Maintenant, des expériences de laboratoire simulant Vénus soutiennent l'idée que panaches de roche chaude remonter la couche du manteau de la planète pourrait aider à expliquer ces couronnes. Ces découvertes suggèrent que la surface de Vénus n'est pas aussi stagnante que les scientifiques le pensaient auparavant.

Dans les expériences, des réservoirs en verre étaient remplis de fluides chargés de particules de silice, le même matériau à partir duquel le sable et le verre sont généralement fabriqués. Ils ont séché ces fluides d'en haut pour simuler la façon dont la surface vénusienne refroidi et durci au fil du temps, et chauffé ces fluides par le bas pour simuler la façon dont l'intérieur chaud de la planète ferait circuler la roche.

Ces expériences suggèrent que sur Vénus, des panaches de roche chaude en forme de champignon s'élevant du manteau peuvent reposer sous des parcelles de la surface vénusienne, ont déclaré les chercheurs. Des « panaches du manteau » similaires sont observés sur Terre.

Dans ces expériences, les panaches simulés du manteau pourraient fracturer la surface en grande partie rigide. Selon l'étude, les matériaux des panaches pourraient remonter à travers les fractures sous forme de magma.

Dans le même temps, des dalles de roche de surface pourraient plonger, ou subduire, sous les bords des plus grandes plaques de roche posées au sommet des piliers – un processus que les scientifiques ont appelé « subduction induite par le panache ».

'Le processus de subduction induite par le panache peut être l'un des processus localisés qui refont surface à Vénus de manière constante et continue', a déclaré Davaille à demokratija.eu.

Dans l'ensemble, ces simulations correspondent aux données disponibles de la surface vénusienne, telles que les découvertes concernant les couronnes d'Artémis et de Quetzalpetlatl sur Vénus, ont déclaré les chercheurs. Bien que la surface de Vénus soit en grande partie ancienne et stagnante, des parcelles de celle-ci sont régulièrement détruites par des forces émanant du dessous de la surface, ont-ils ajouté.

Une activité similaire pourrait avoir eu lieu le la Terre primitive , à l'époque où sa surface était plus chaude et plus douce, ont noté les scientifiques.

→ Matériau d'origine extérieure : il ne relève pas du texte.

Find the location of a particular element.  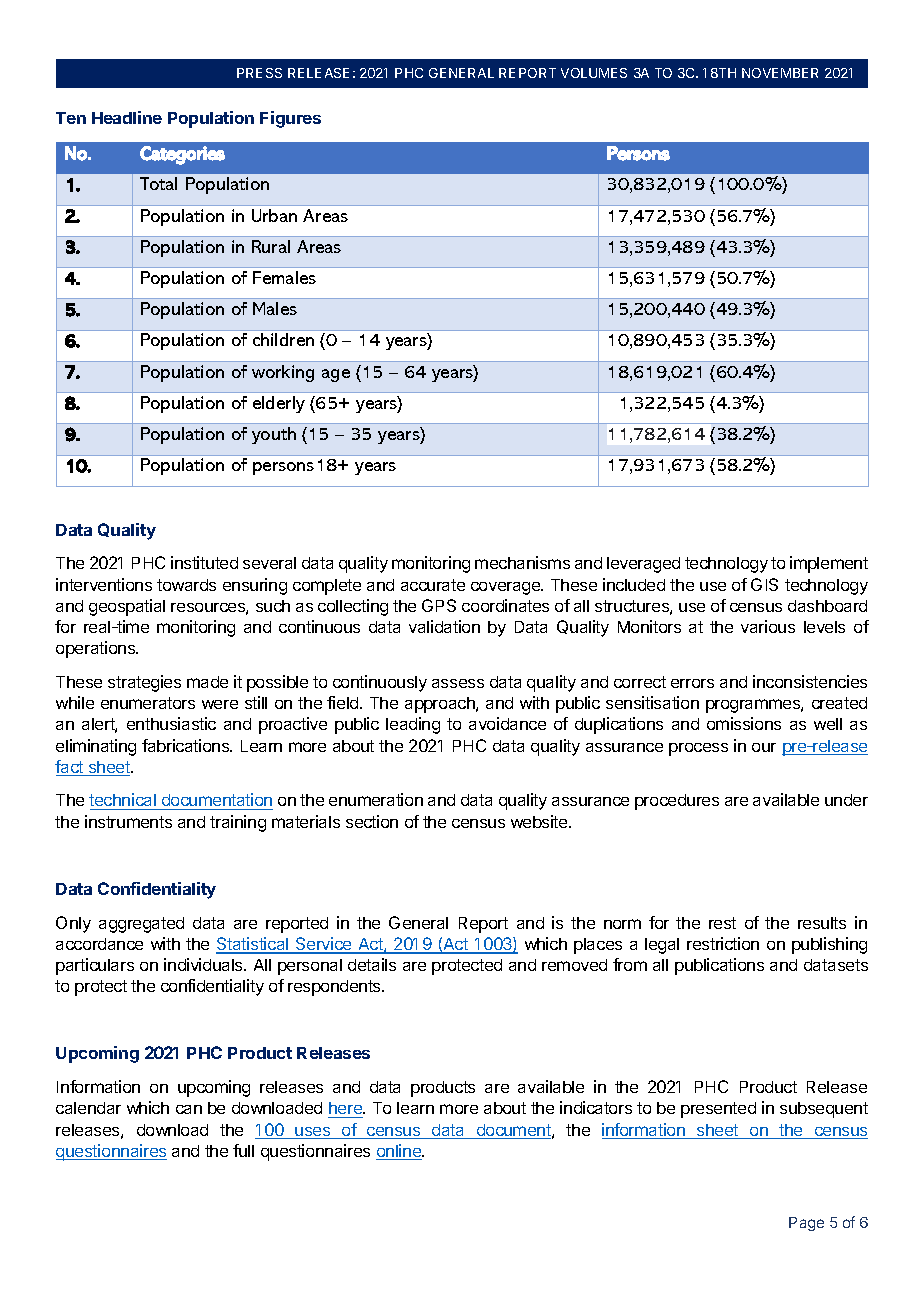

procedures is located at coordinates (677, 802).
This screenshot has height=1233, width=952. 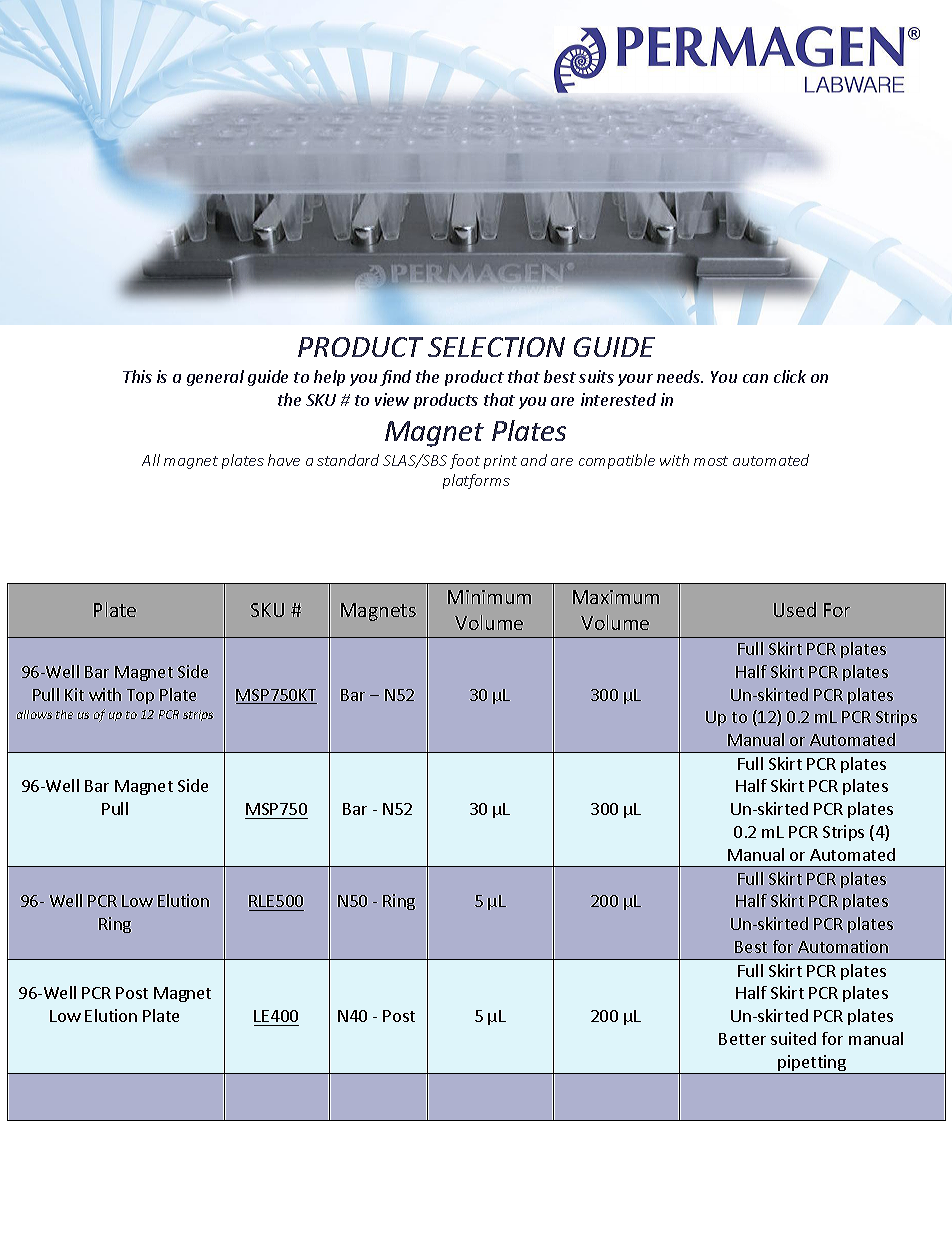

'Ce que nous voyons sur Vénus aujourd'hui peut être très similaire à une phase antérieure sur Terre', a déclaré Davaille. 'L'étude de ces processus sur Vénus met en lumière les conditions nécessaires pour que les planètes développent une tectonique des plaques et pourrait faire la lumière sur nos origines.'

Davaille a déclaré qu'elle et ses collègues proposaient maintenant une nouvelle mission à la NASA pour mieux enquêter sur Vénus et en savoir plus sur sa géologie.

Les scientifiques ont détaillé leurs découvertes en ligne le 10 avril dans la revue Nature Geoscience.